▶ [TO DO]:
Extract every line below, verbatim.

▶ [Stored data]:

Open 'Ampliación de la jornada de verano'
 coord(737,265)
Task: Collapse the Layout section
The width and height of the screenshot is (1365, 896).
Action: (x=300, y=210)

▶ [SOLUTION TO THIS PROBLEM]:
Open 'Ampliación de la jornada de verano'
 coord(737,265)
Task: Collapse the Layout section
The width and height of the screenshot is (1365, 896).
Action: (x=300, y=210)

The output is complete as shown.